As a child, Tamwoy never realized that guitars could take him away from Badu because there were so many at the Island.

“Being on stage isn’t really about me, it’s about representing my culture and my identity as a Torres Strait Islander,†says Tamwoy. Attila Caesar

“Whether it was in hymns sung at church or at family events where Dad guided us in traditional songs, music was the backbone of everything,†recalls Tamwoy.

However, music from beyond the islands started calling him as early as elementary school, when he followed the Guardian whose radio was tuned to a classic rock station radiating from Queensland.

Drums were actually Tamwoy’s first instrument, and he credits the hours spent chatting in his school‘s music room to the style of percussive guitar he later developed.

But that all changed when he finally got an instrument he could take home. While helping an uncle clean out a shed, he spotted a battered guitar destined for the landfill.

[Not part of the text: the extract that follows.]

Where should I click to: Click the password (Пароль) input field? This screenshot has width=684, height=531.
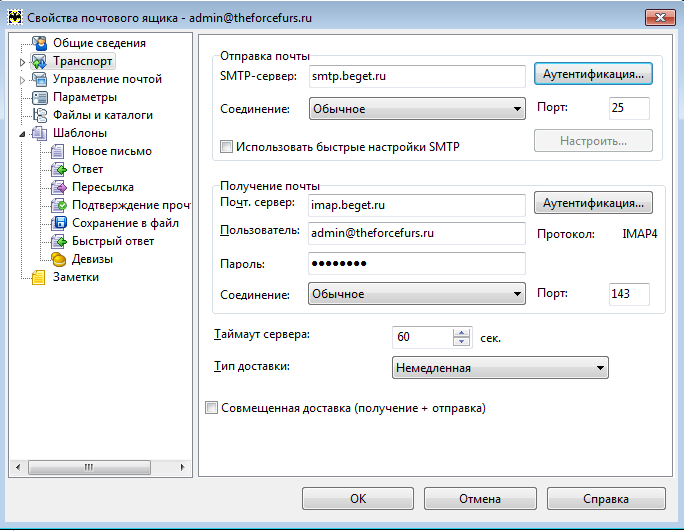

“I begged him to have it, so he cleaned it up with a few baby wipes and it sounded pretty good; at least for me! Tamwoy said.

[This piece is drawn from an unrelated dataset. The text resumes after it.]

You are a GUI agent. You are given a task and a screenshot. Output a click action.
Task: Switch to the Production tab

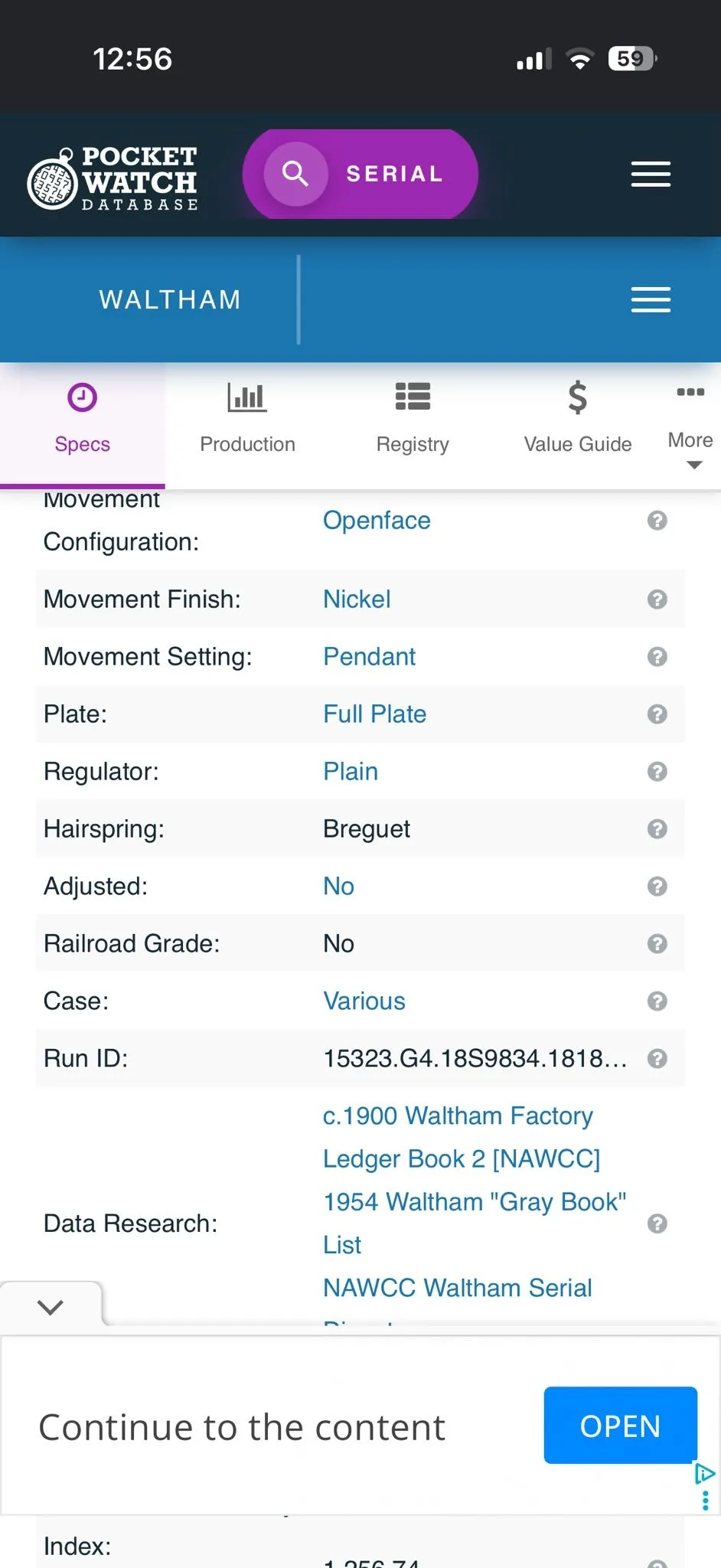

He still remembers his grandmother being annoyed when he brought home the guitar as “payment” for helping his uncle, instead of the papaya she was expecting.

But the instrument was a gift that kept on giving. By the time Tamwoy was in 9th grade – now in Brisbane and with an improved ax – he had progressed learning by ear the riffs he heard on the keeper’s radio, and had copied a cousin by flipping the guitar over in his lap. .

Chris Tamwoy at his home in Torres Strait.

“I knew it was harder to play that way, but my experience as a drummer helped me keep a steady pace, and I got hooked,†he says.

“I was literally typing ‘guitar stuff’ on YouTube and getting all these ideas, and in about a year teaching my cousin things. “

However, the road to glory was far from easy. Remaining with his extended family in Woodridge, a south-eastern suburb of Brisbane, Tamwoy was suspended from school at the end of the first term of grade 12.

“At the time, I was dealing with personal issues and difficult things in my community,†he explains.

However, he credits Beenleigh State High School principal Matt O’Hanlon with the music that became his career. Despite Tamwoy’s behavioral issues, soon after returning to school, O’Hanlon orchestrated an appearance for him on local ABC radio, and audience commentary sparked his passion for performing.

“Being on stage isn’t really about me, it’s about representing my culture and my identity as a Torres Strait Islander,†Tamwoy says.

“I’m really happy that I was able to sing in language on this album, so that the next generation can learn the songs and keep our culture alive.”

Chris Tamwoy’s The reality is is streaming now.